Tuesday, 22 July 2014

Tuesday: Set and Setting - Coping

     Regular readers will know that in addition to all things techy and proggy, I also have a place in my heart for all things post. Post-rock, post-hardcore, post-metal, whatever genre you want to try and move beyond, I'm right there with you.

     Which is why I'm stoked to be able to feature as today's song the latest from instrumental post-rock/metallers Set and Setting. "Coping" is the first single from the band's forthcoming Prosthetic debut A Vivid Memory, and it nicely straddles the post-rock and post-metal subgenres: some atmospheric guitar work and musical build-ups are here, but so are some blast beats and trem picking. So sit back and check out what could end up being one of the best instrumental post-anything records of the year.

Monday: Stray From the Path - Counting Sheep

     I've never really been a Stray From the Path fan, but I recently stumbled across this song and decided it reminds me of some other stuff that I am a  fan of, so today I'm going to connect a couple of dots for you.
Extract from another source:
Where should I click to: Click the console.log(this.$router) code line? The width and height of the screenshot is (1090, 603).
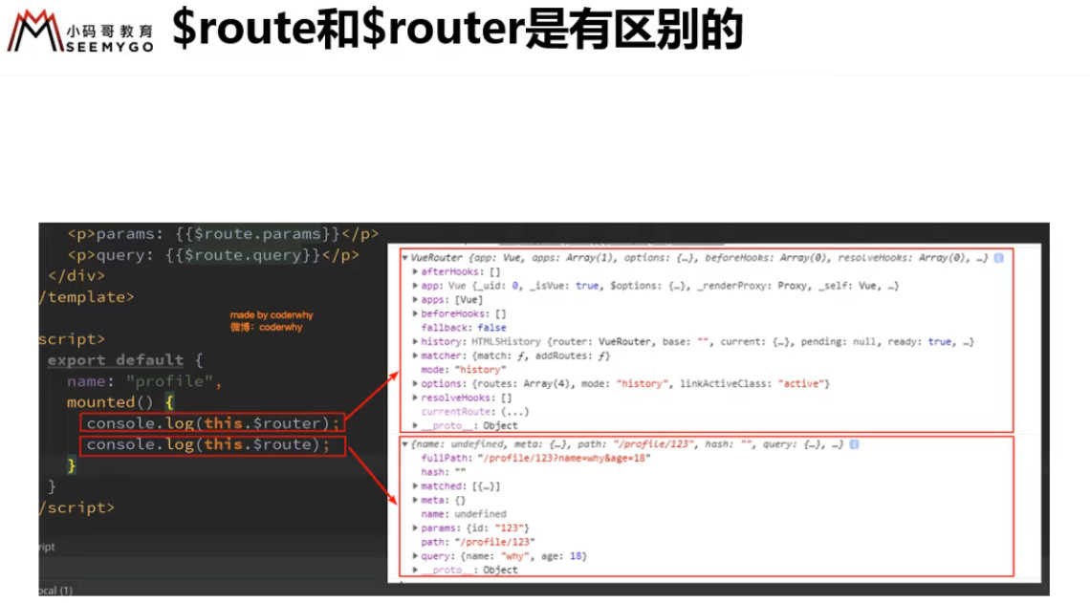212,423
Enjoy.

     Dot one: the song "Counting Sheep" from Stray From the Path's latest LP Anonymous. Dot two: post-hardcore godfathers Refused. Dot three: heirs to Refused's crown, letlive. Stray From the Path has the same aggressive energy and the same catchy-songwriting-with-a-ragged-edge as both of those bands. The latter's Jason Aalon Butler even does some guest work on Anonymous, so maybe it's not so strange that I'm mentioning Stray From the Path in the same breath as Jason's letlive.

     It's not techy or proggy, and it's not really even metal, so it's not necessarily the usual fare around here, but it'll move you, and maybe that's all you need right now.

Sunday, 20 July 2014

Sunday: Revocation - Across Forests and Fjords

     Speaking of Revocation, it's been a bit since I last featured a track by the masters of modern thrash, so it's about time I pushed the boys from Boston on you once more.

     Tonight I've decided to pick instrumental track "Across Forests and Fjords" from the band's 2009 sophomore disc Existence is Futile in an effort to show just one way in which these guys could well have what it takes to be inheritors Metallica's thrash crown -- namely, that "Across Forests and Fjords" could sit alongside any of Metallica's great instrumental tracks.

     Tall claim, you say? Maybe, but I genuinely believe these dudes can do it. With another album on the way as early as this fall, Revocation is definitely another of those bands you need to know if you don't already, so give "Across Forests and Fjords" a spin and start from there.

Saturday: Vale of Pnath - Sightless

     I've got a little catching up to do this evening, and I'm going to start doing it with some razor sharp, thrash-tinged tech death.

     If I had to pick a genre for them, Denver's Vale of Pnath are solidly tech death, but they've got veins of other minerals running through their seam of tech death ore. Take your Saturday song as an example: "Sightless" has all the speed and ferocity needed for technical death metal, but some of the riffs and chord progressions would sound equally at home in a Sylosis or Revocation track.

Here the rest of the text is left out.